Additionally, imec will host a workshop at VLSI 2023 with prominent speakers from Google, Intel, ASML, ARM, Cadence, Synopsys and Georgia Institute of Technology. This workshop aims to give an overview of the state-of-the-art of backside power delivery networks (BSPDN), by reviewing its open challenges and providing an outlook on the future research directions towards functional backside. Naoto Horiguchi, director CMOS device technology, will also give a short course on CMOS scaling by backside power delivery. Finally, imec presents four papers that add insights to its research on backside power delivery. Eric Beyne, fellow at imec, presents possible integration flows and challenges, such as nano-Through Silicon Vias (nTSV) for BSPDN. A joint paper with Arm evaluates the impact of backside power delivery on the implantation of a commercial 64-bit processor block at the N2 and A14 node. Next, imec discusses upcoming challenges of ESD reliability in DTCO with BSPDN routing via Buried Power Rails (BPR). Finally, imec evaluates power-performance-area (PPA) trade-offs and integration challenges of three types of backside power connections.
Backside power delivery networks (BSPDN) is a prominent topic at this year’s VLSI. Imec is playing a pivotal role, providing an outlook on the future research directions towards functional backside. Learn more about this disruptive technology idea through the short course, workshop and papers listed below.

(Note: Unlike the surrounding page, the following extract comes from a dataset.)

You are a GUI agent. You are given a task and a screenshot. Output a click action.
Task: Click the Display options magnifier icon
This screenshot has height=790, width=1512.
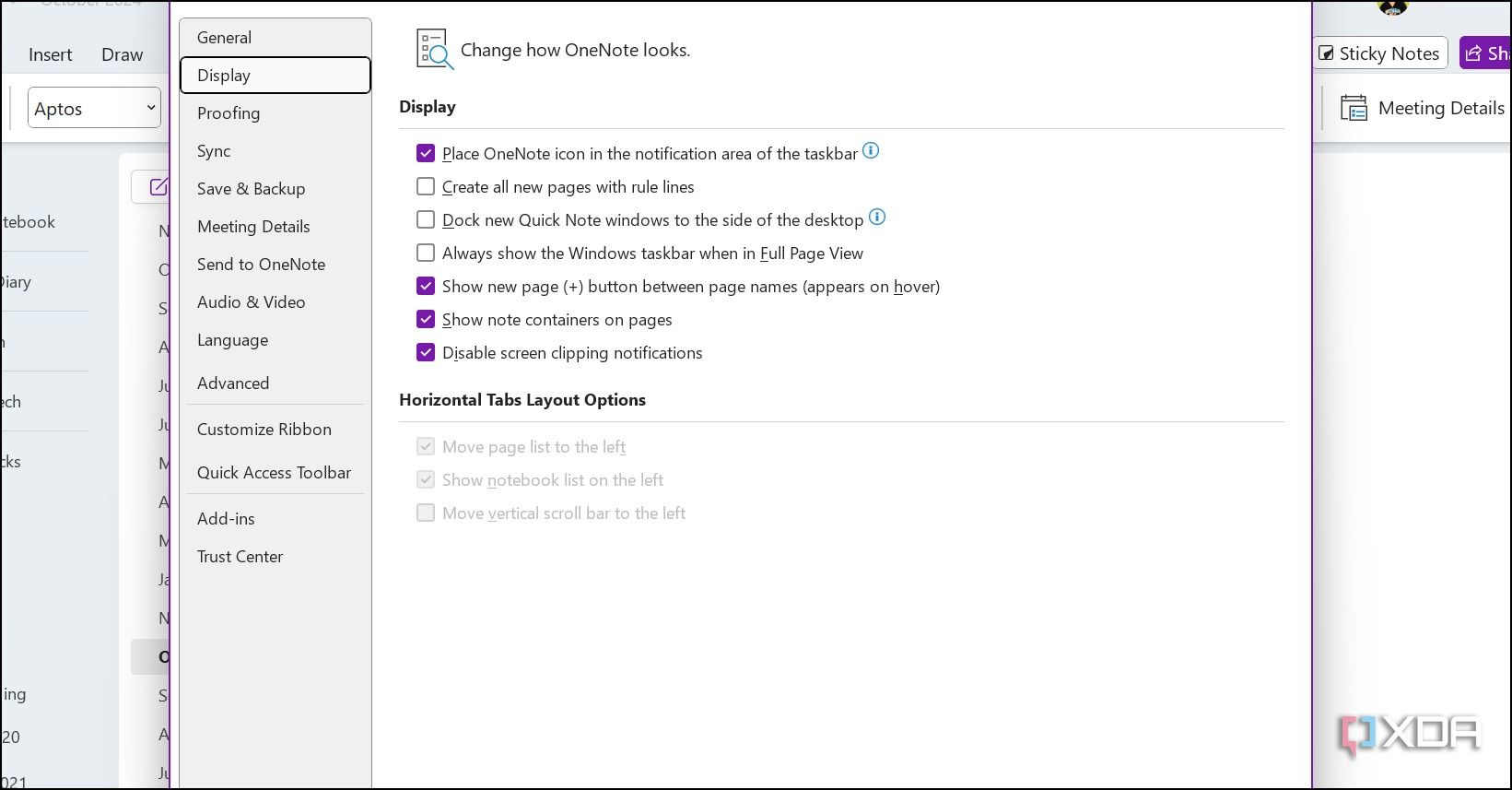pos(434,49)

Short course – Advanced CMOS Technologies for 1 nm & Beyond
CMOS Scaling by Backside Power Delivery, Naoto Horiguchi, director CMOS device technology
Abstract
Current CMOS chips have both signal routing and power delivery in frontside of wafer. However, frontside power delivery has to go through multiple metal layers and wide power metal lines consume area, which cause IR drop and routing congestions, respectively. It is an attractive option to separate signal routing in frontside and power delivery in backside. It improves routing congestions and IR drop. Several backside power delivery options are proposed, and they have trade-offs in terms of process complexity, area scaling and IR drop. Backside power delivery integration requires extreme wafer thinning and metal connection from backside, which could cause challenges in integration control, such as wafer distortion and litho alignment, and device performance, such as channel stress and self-heating. Backside power delivery concept could be extended to functional backside, such as backside global interconnect and backside device, which enables further CMOS scaling by using backside engineering.
Workshop – Towards Functional Backside: What’s Next After Backside Power Delivery?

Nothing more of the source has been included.